At first it sounds unprofessional to develop a software library does anything less than a thorough solution to the problem it addresses. And in some contexts that is true, though every library has to leave something out. But in other contexts, it makes sense to leave out the edge cases that users can easily handle in their particular context. What is an edge case to a library developer may be bread and butter to a particular set of users. (Of course the library provider should document explicitly just what part of the problem their code does and does not solve.)

Suppose that for some problem you really can write the code that is sufficient for 90% of the user base with 10% of the effort of solving the entire problem. That means a full solution is 10 times more expensive to build than a 90% solution.

Now think about quality. The full solution will have far more bugs. For starters, the extra code required for the full solution will have a higher density of bugs because it deals with trickier problems. Furthermore, it will have far fewer users per line of code — only 10% of the community cares about it in the first place, and of that 10%, they all care about different portions. With fewer users per line of code, this extra code will have more unreported bugs. And when users do report bugs in this code, the bugs will be a lower priority to fix because they impact fewer people.

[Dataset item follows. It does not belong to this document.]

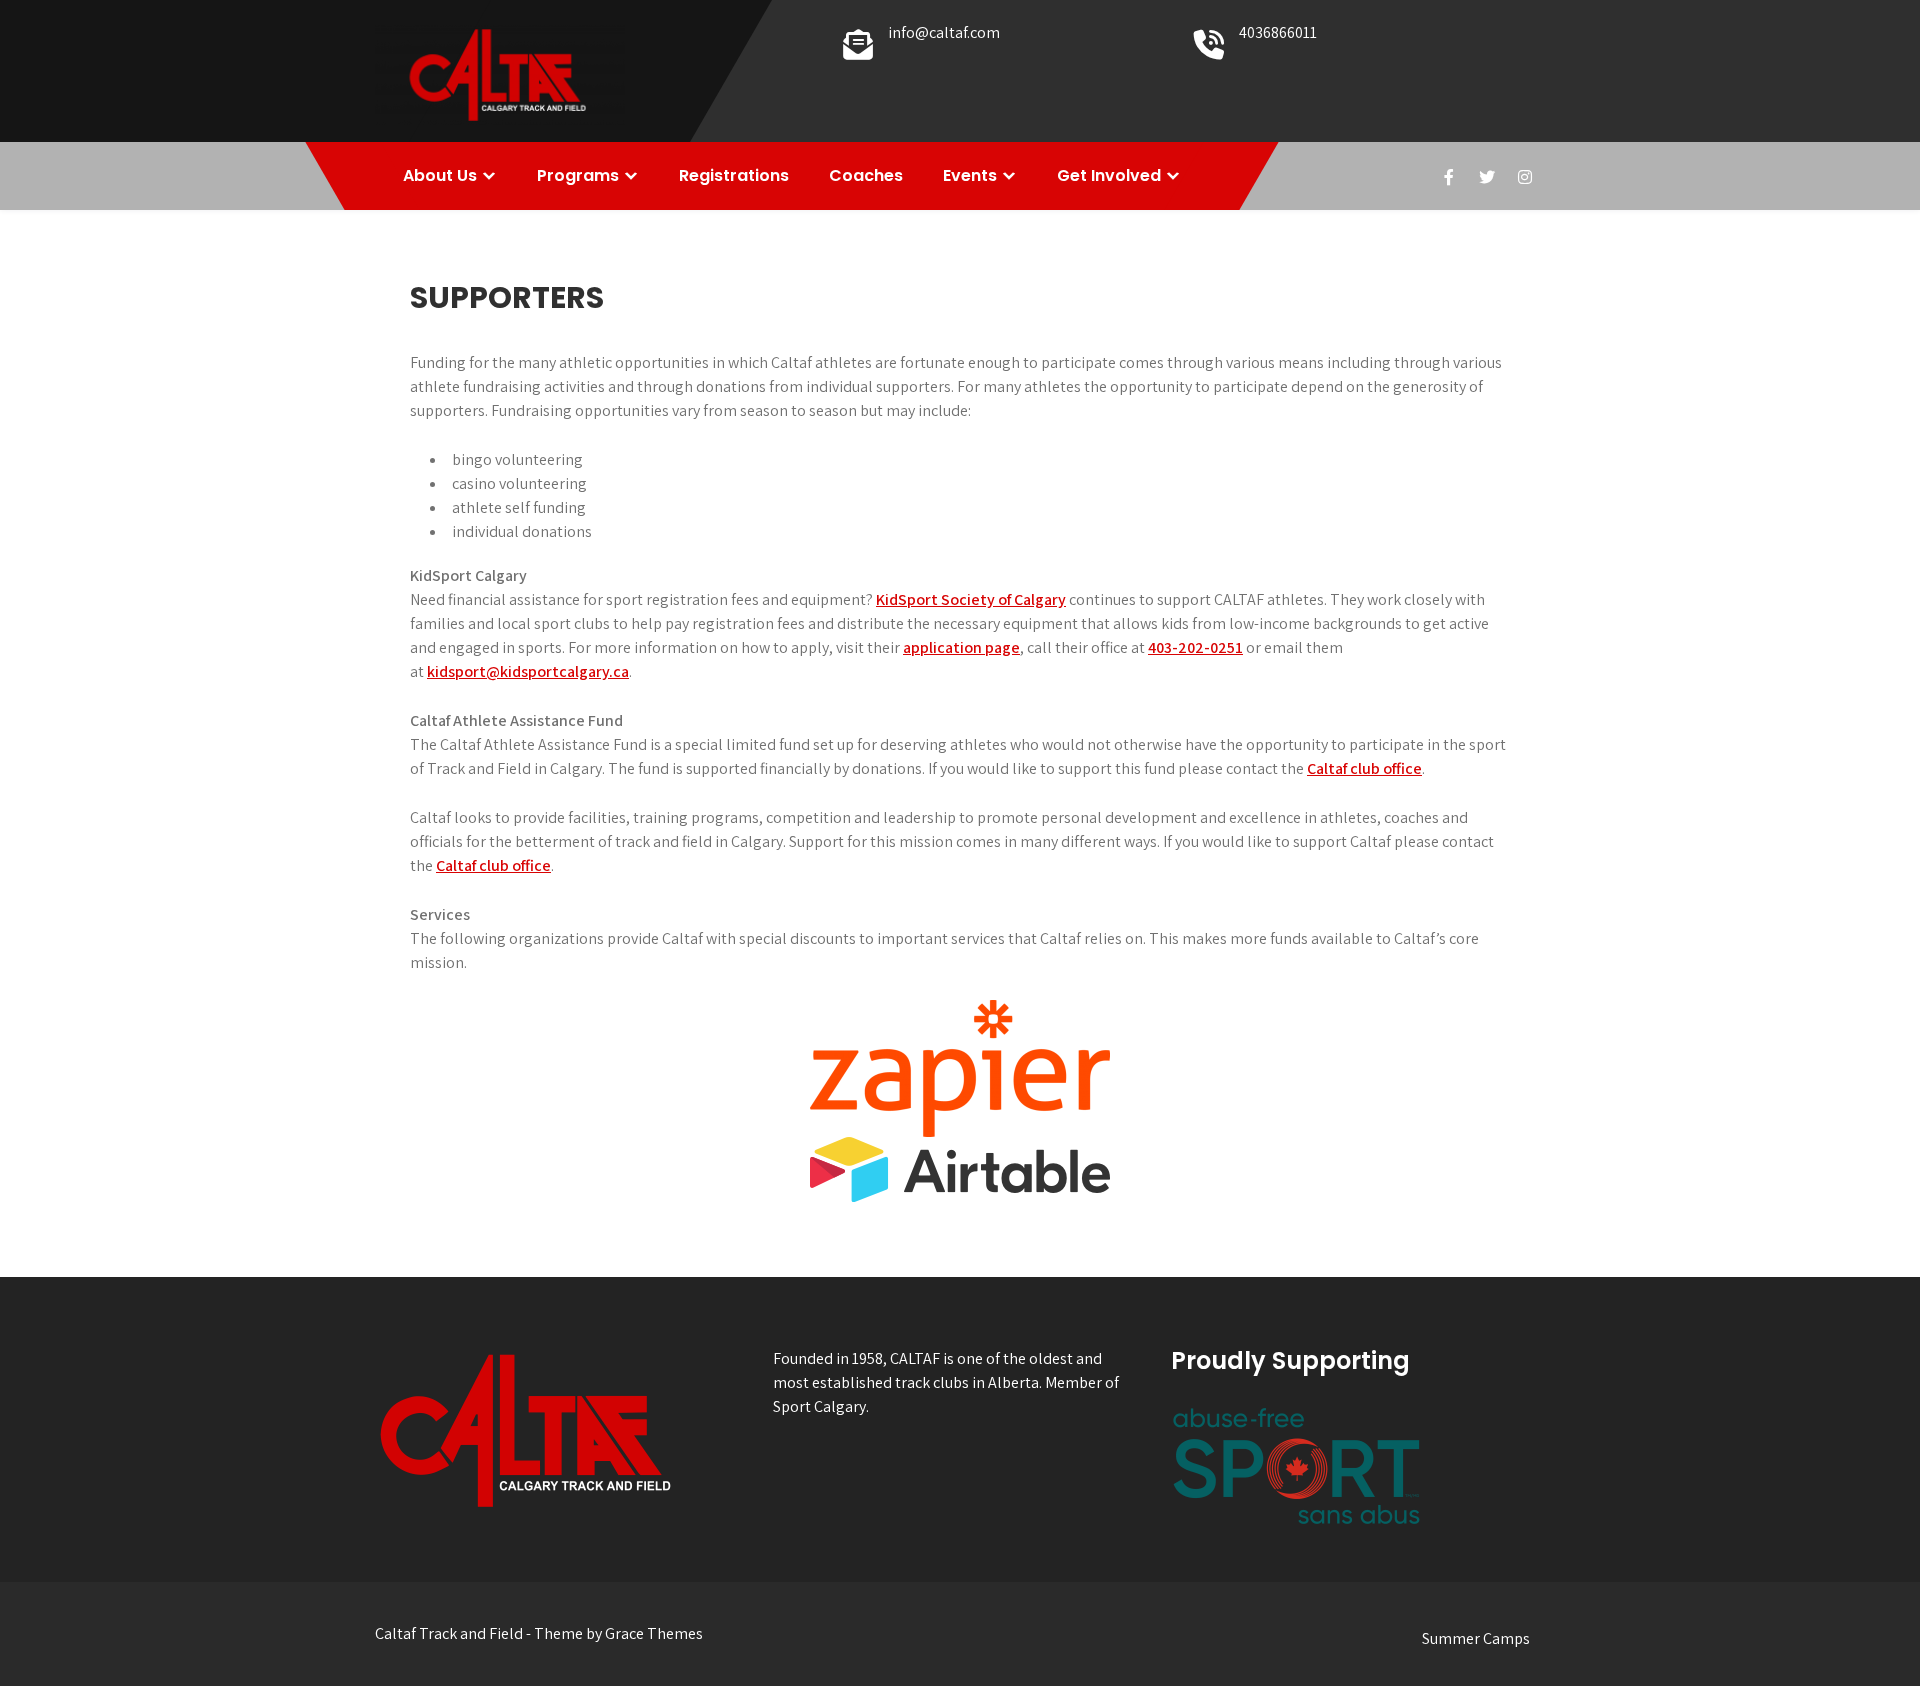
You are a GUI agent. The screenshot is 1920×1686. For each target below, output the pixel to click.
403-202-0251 (1195, 647)
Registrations (734, 175)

So in this hypothetical example, the full solution costs an order of magnitude more to develop and has maybe two orders of magnitude more bugs.

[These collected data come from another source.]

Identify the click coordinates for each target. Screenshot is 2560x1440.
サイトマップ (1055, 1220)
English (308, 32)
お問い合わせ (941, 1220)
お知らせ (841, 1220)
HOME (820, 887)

8 thoughts on “Why 90% solutions may beat 100% solutions

  1. “At first it sounds unprofessional to develop a software library does anything less than a thorough solution to the problem it addresses”

    The iconic counterexamples include:

    * C
    * Unix
    * the Internet

    They are all incomplete, but they worked well enough that, in their time, adoption was almost universal, because they were so darn powerful in spite of their shortcomings.

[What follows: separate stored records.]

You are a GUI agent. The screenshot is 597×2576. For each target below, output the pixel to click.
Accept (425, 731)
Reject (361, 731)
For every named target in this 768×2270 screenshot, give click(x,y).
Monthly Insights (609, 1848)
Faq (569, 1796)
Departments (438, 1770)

  2. Really, the same design philosophy should apply to the design all libraries in any language, except those designed for a particular project. There is no way that my library X is going to do everything that you want to do in your project. The idea is to abstract out the stuff that is useful in more than one project and set an API for that. The advantage to languages like Ruby (and Python, which I prefer) is that you can change the API at runtime to be what you need. When using these dynamic languages, it is useful to have more elaborate libraries which can be easily molded into what you need.

    I think the trap that library designers fall into is feature creep. They try to solve all of the world’s problems in one package. Be more like UNIX tools. Small tools for specific tasks. Glue them together and you have a larger project solution.

  3. This doesnt just apply to coding at all. Its a fair thing to say about any industry or any social problem. Wherever there is an issue or a problem that needs resolution. It makes sense to worry more about the bulk that concern all than to worry about the minutia that concerns only a few. Something about efficiency, work, cost. Im reminded of the 80-20 Rule as a matter of fact.

  4. Some problems can be addressed at an 80% level and some cannot. It’s not enough for my keyboard to have 80% of the keys.

    In Olin Shivers’ example, he’s discovered something where someone else cannot implement the extra 20% he needs because the infrastructure isn’t there. Something foundational is missing. So you could argue the wrong 20% was left out.

    It’s better to think in terms of users rather than features. Instead of saying you’re going to include 80% of your original feature list, which may or may not make anyone happy, you could aim to please 80% of the public. (Or 2% of the public, if that’s a big enough market for you.)

  5. When you release a 90% solution, user feedback will steer you toward the additional 1% that’s worth spending effort on. So your 90% solution at 10% of the effort becomes a 91% solution at maybe 15% of the effort. Not so bad.